Other common methods of obtaining a urine sample:
• Catheter specimen
These are only usually taken from an existing catheter or when a catheter is inserted for other reasons. A specimen from a brand new catheter is of value but once the catheter has been in for a few days it will start to become colonised with bacteria including the normal causes of UTIs as well as
Pseudomonas sp, and Enterococcus sp. They also often provoke a white blood cell response and therefore catheter urine samples often mimic a UTI even when the patient is fine. In general catheter urines should not be sent for culture unless there is good clinical reason to suspect a UTI such as suprapubic pain, fever and cloudy urine
• Suprapubic aspirate (SPA)
This is only done on very small infants (or when a suprapubic catheter is inserted in adults) and is the gold standard sample for diagnosing infection. The urine sample is collected via a sterile needle and syringe directly from the bladder through the abdominal wall. Contamination is not an issue and any white blood cells or bacterial growth is significant. The procedure looks a lot worse than it actually is!

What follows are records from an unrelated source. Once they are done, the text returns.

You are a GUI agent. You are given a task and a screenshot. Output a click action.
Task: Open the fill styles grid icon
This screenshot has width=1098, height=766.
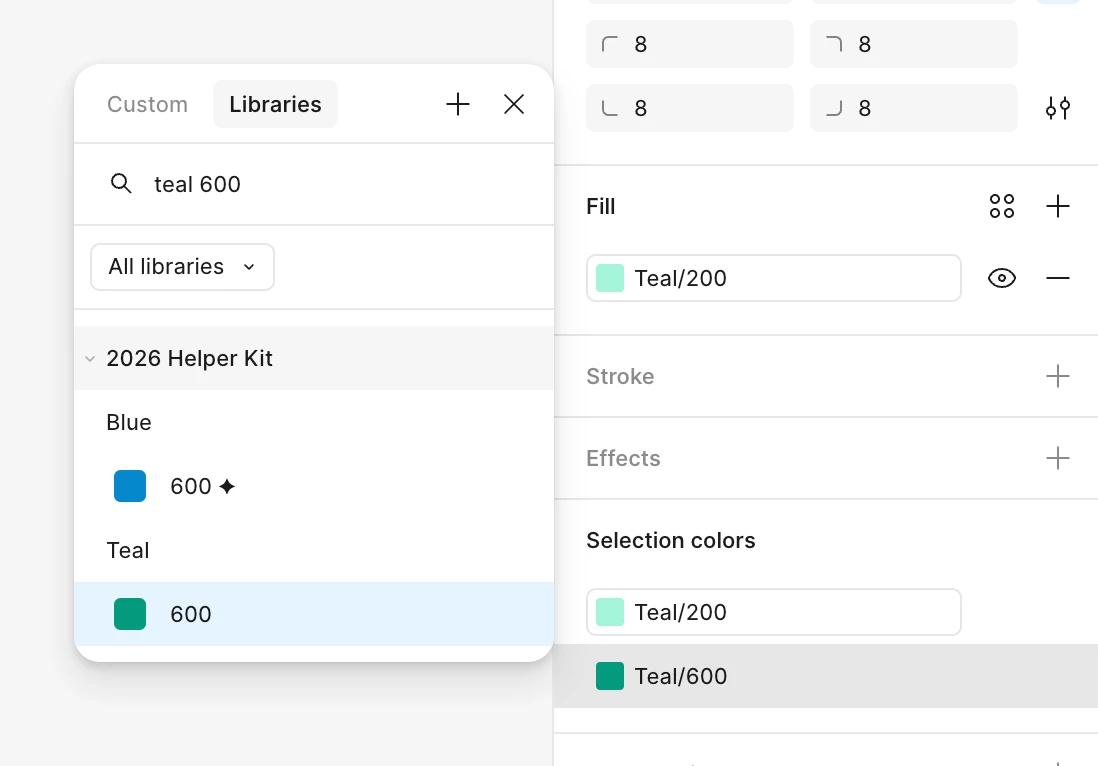[x=1001, y=206]
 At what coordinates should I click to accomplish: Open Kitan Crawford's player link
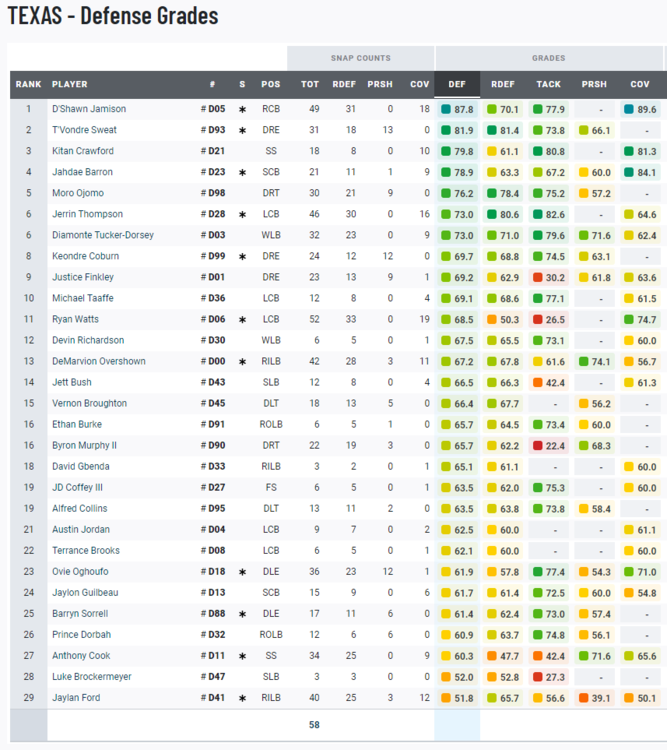[82, 151]
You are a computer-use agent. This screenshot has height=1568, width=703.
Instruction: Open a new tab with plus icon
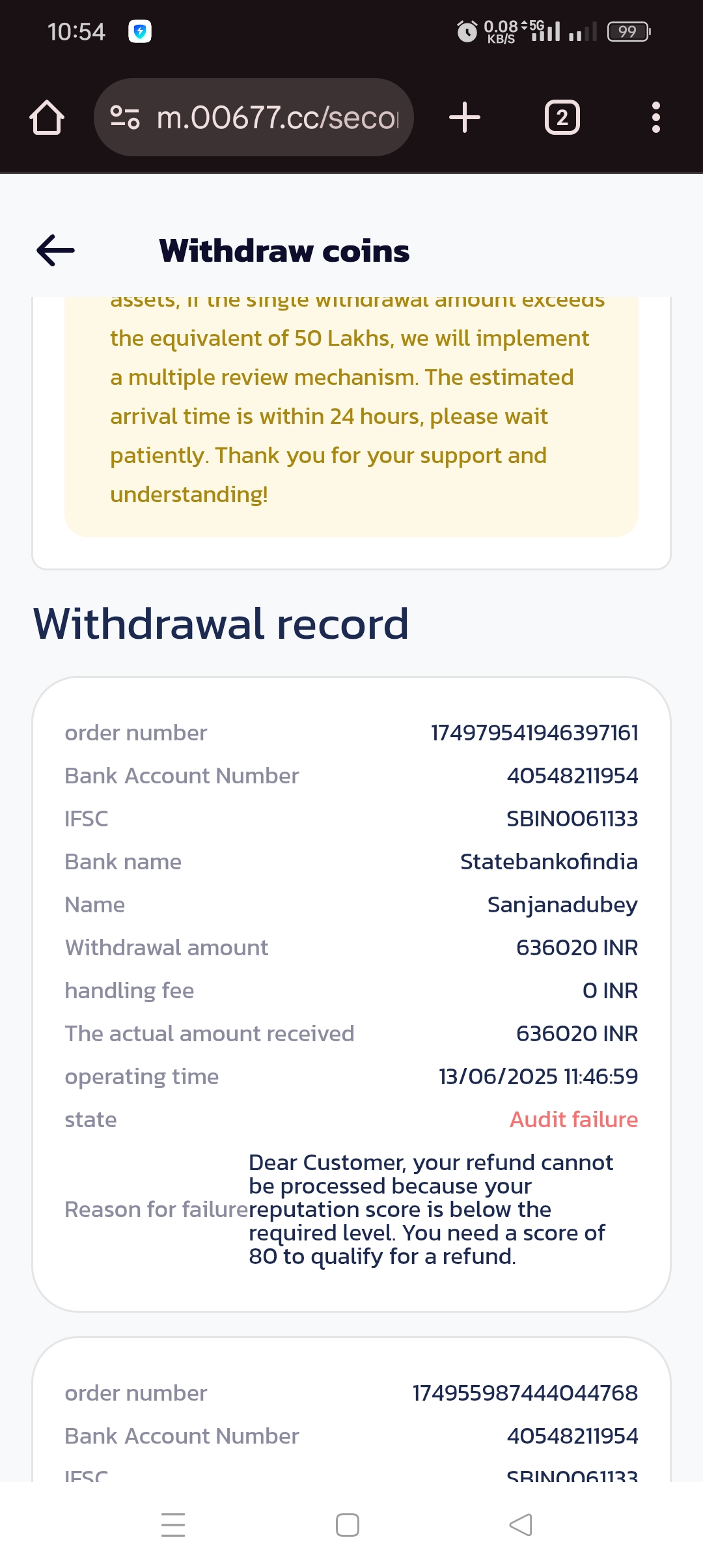pyautogui.click(x=465, y=118)

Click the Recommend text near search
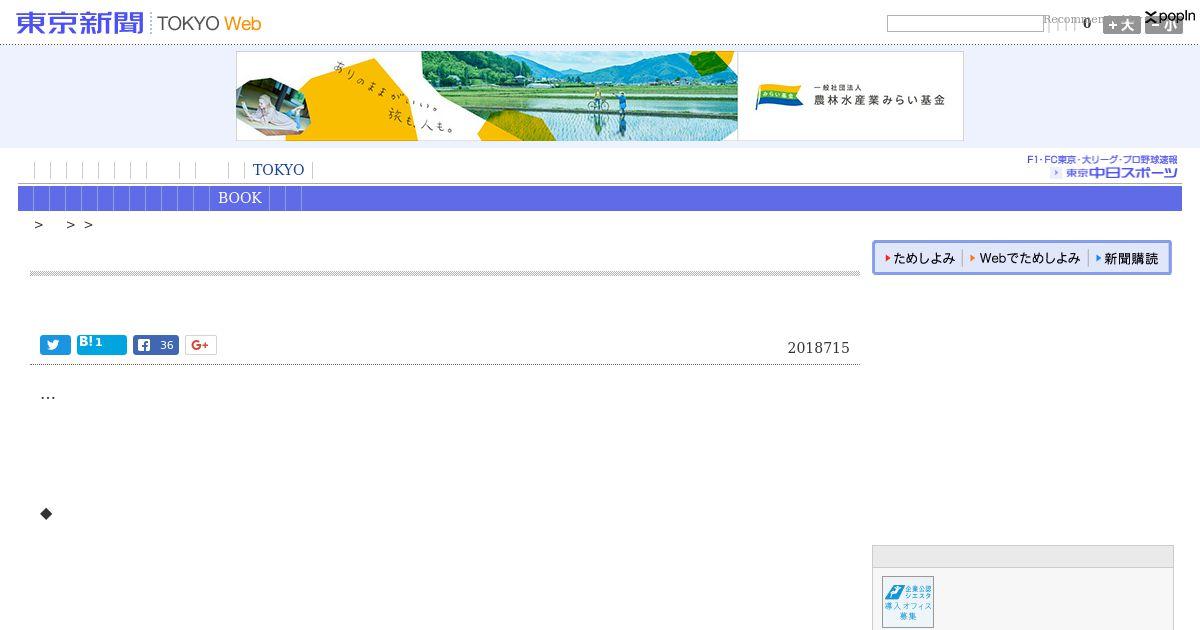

• Clean catch sample (In a child only)
Used in children who cannot be made to void at a specific time and therefore are stripped of heir nappies and when they urinate an attempt is made to catch this in a clean
container. This takes time and some accuracy but is a good way of getting a urine sample for laboratory testing
• Bag urine (In a child only)
A sterile “colostomy-style” bag is placed over the external genitalia of a baby and urine collected into the bag. Although these are convenient they are prone to contamination because the urine sloshes around against the perineal skin. Parents love them, microbiologists don’t, but they are in common use
Taking a urine sample is not as straight forward as peeing in a bottle. If you are asking a patient to take a urine sample, the doctor or nurse must explain how to take the sample properly, and why eliminating contamination is important. This will ensure more accurate and helpful results.